» Selection
======

12 KiB
Component: Notification Outbox
Purpose
The Notification Outbox is the central component that receives store-and-forwarded notifications from site clusters, logs every one to the Notifications table in the central configuration database, and delivers them through per-type delivery adapters. The Notifications table is the single source of audit truth: every notification — successfully delivered, parked, or discarded — has exactly one durable row. The outbox provides delivery retry, parking of failures, per-notification status tracking, and KPIs for delivery health.
This inverts where notification delivery happens. Sites no longer send notifications directly via SMTP; a site script's notification is store-and-forwarded to central, and the central outbox owns dispatch and delivery.
Location
Central cluster. The NotificationOutboxActor is a singleton on the active central node. It is the first outbox component to live centrally — the Store-and-Forward Engine remains site-only.
Responsibilities
- Own the durable central queue — the
Notificationstable in the central MS SQL database. - Ingest store-and-forwarded notifications from sites, insert-if-not-exists on
NotificationId, and ack the site only after the row is persisted. - Run the dispatcher loop: poll due rows, resolve the target notification list, and deliver via the matching adapter.
- Schedule retries for transient failures and park notifications on permanent failure or exhausted retries.
- Track per-notification status across the delivery lifecycle.
- Compute delivery KPIs from the
Notificationstable for the Health Monitoring dashboard and the Central UI. - Purge terminal rows daily after a configurable retention window.
SMTP and HTTP delivery is blocking I/O. Delivery work runs on a dedicated blocking-I/O dispatcher, the same pattern used by Script Execution Actors, so delivery never blocks the actor's dispatcher loop.

======

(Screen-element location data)
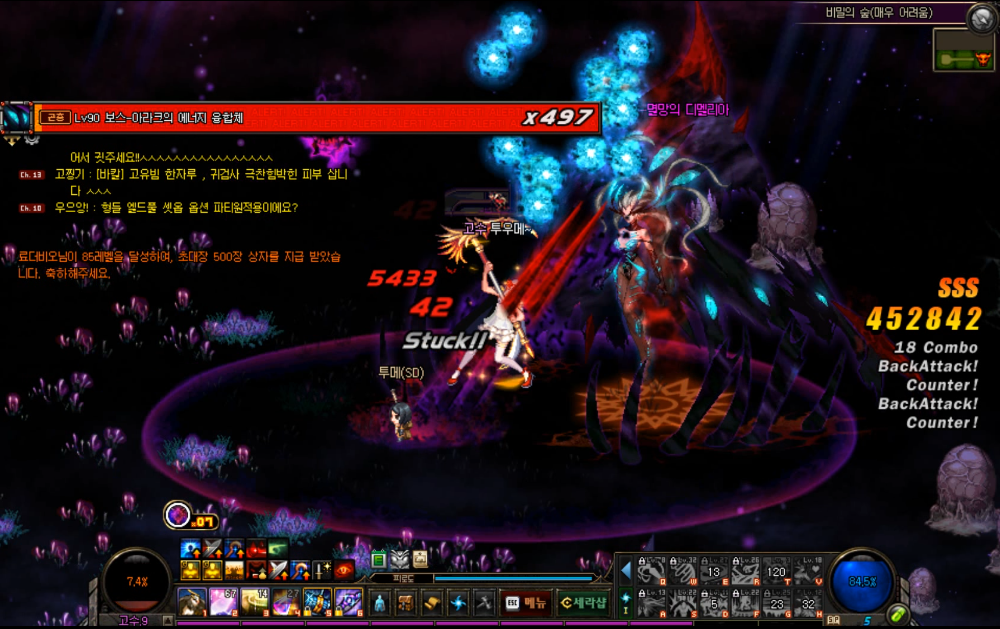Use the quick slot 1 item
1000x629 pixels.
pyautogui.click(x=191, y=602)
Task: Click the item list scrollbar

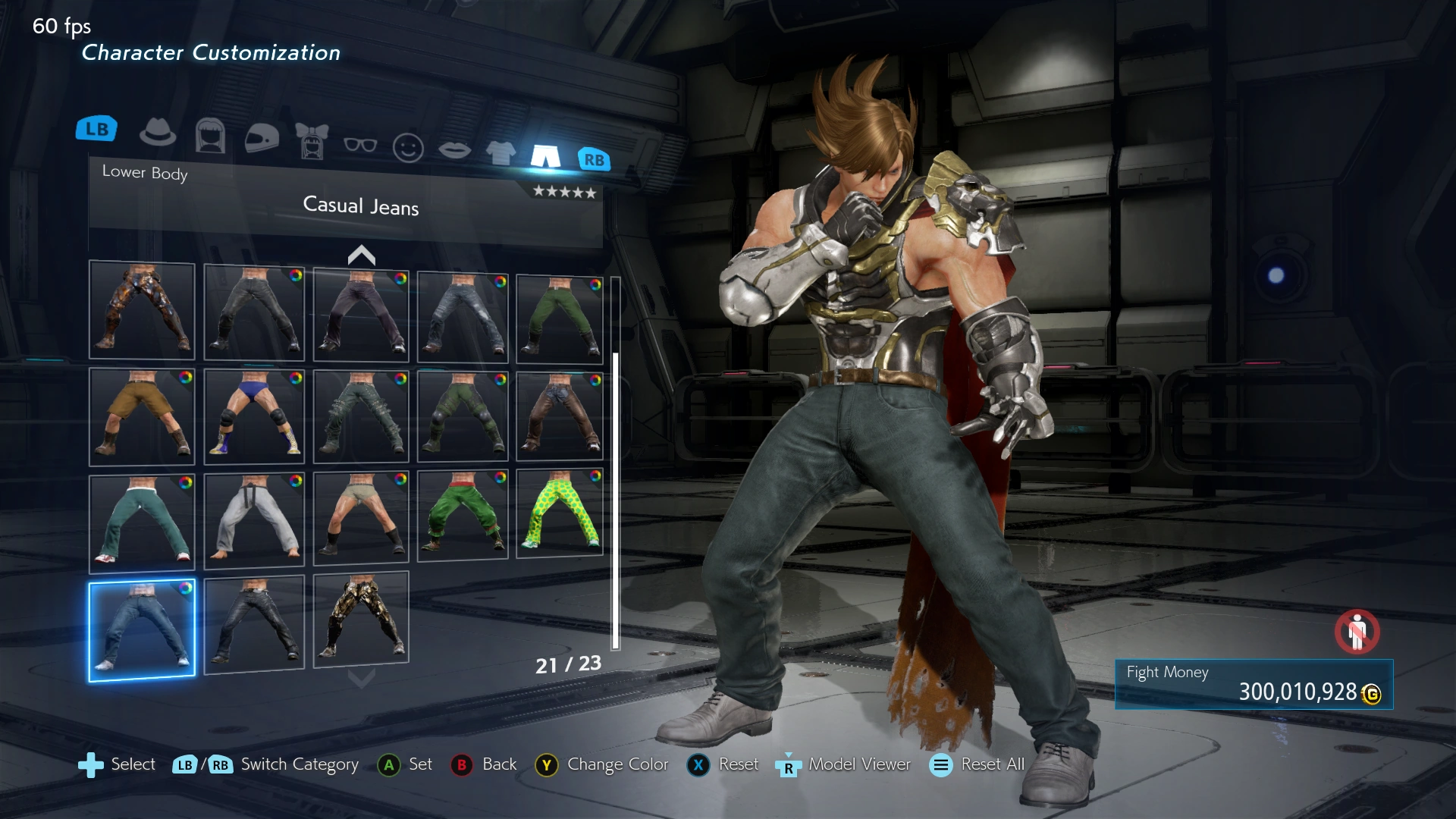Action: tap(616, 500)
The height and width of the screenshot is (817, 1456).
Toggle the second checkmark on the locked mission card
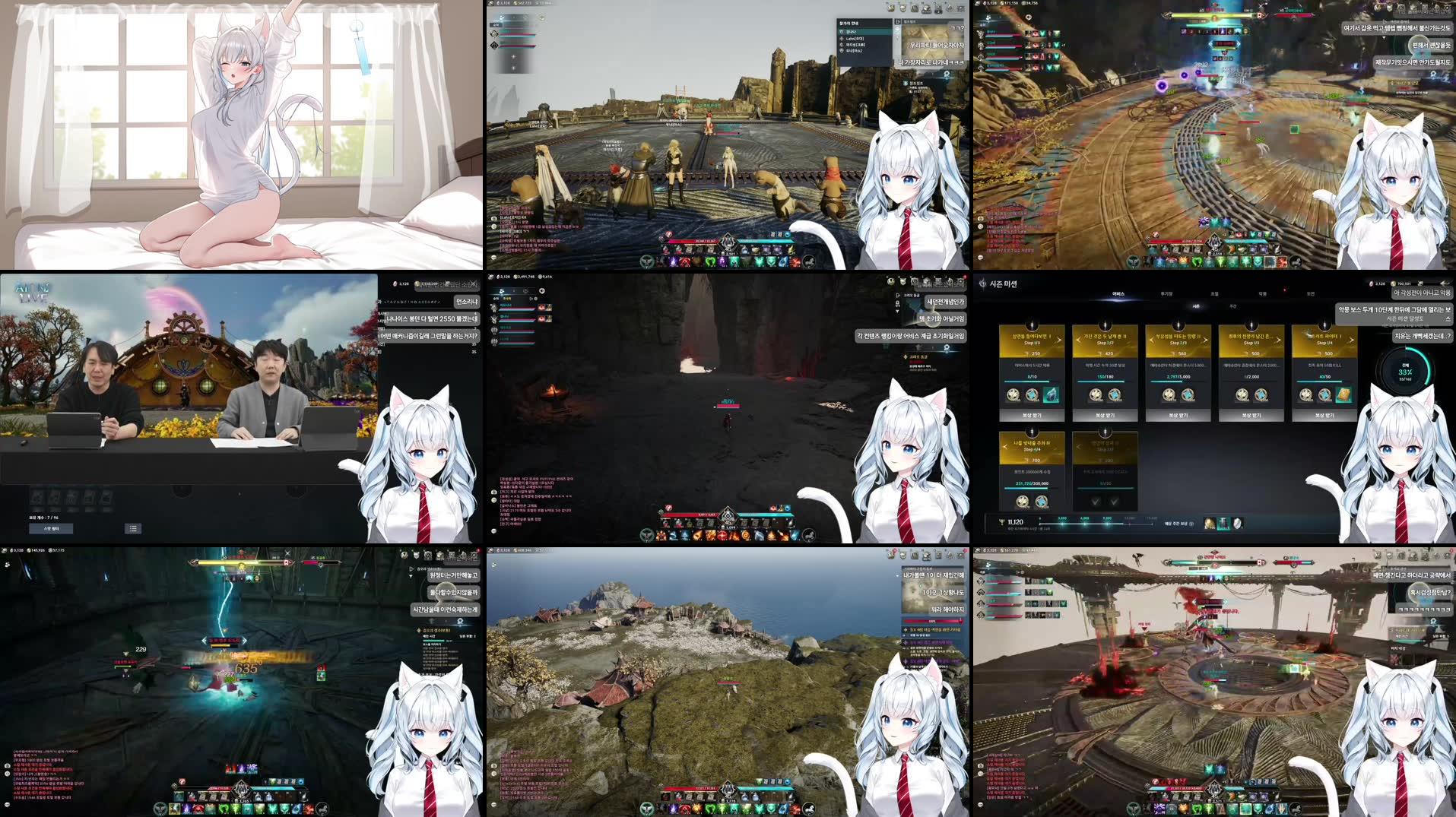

======

» Actions to take
1 - Answer these questions about the Notification Outbox description:
(a) Where does the NotificationOutboxActor run?
(b) At what point does the outbox acknowledge the site after ingesting a notification?
(c) On what does delivery work run so that it never blocks the actor's dispatcher loop?
2 - From the Notification Outbox description, return the passage starting at "This inverts where" and ending at "the matching adapter.".

» Solutions for each task
1 -
(a) It runs as a singleton on the active central node.
(b) It acknowledges the site only after the row is persisted.
(c) It runs on a dedicated blocking-I/O dispatcher.

2 -
This inverts where notification delivery happens. Sites no longer send notifications directly via SMTP; a site script's notification is store-and-forwarded to central, and the central outbox owns dispatch and delivery.
Location
Central cluster. The NotificationOutboxActor is a singleton on the active central node. It is the first outbox component to live centrally — the Store-and-Forward Engine remains site-only.
Responsibilities
- Own the durable central queue — the
Notificationstable in the central MS SQL database. - Ingest store-and-forwarded notifications from sites, insert-if-not-exists on
NotificationId, and ack the site only after the row is persisted. - Run the dispatcher loop: poll due rows, resolve the target notification list, and deliver via the matching adapter.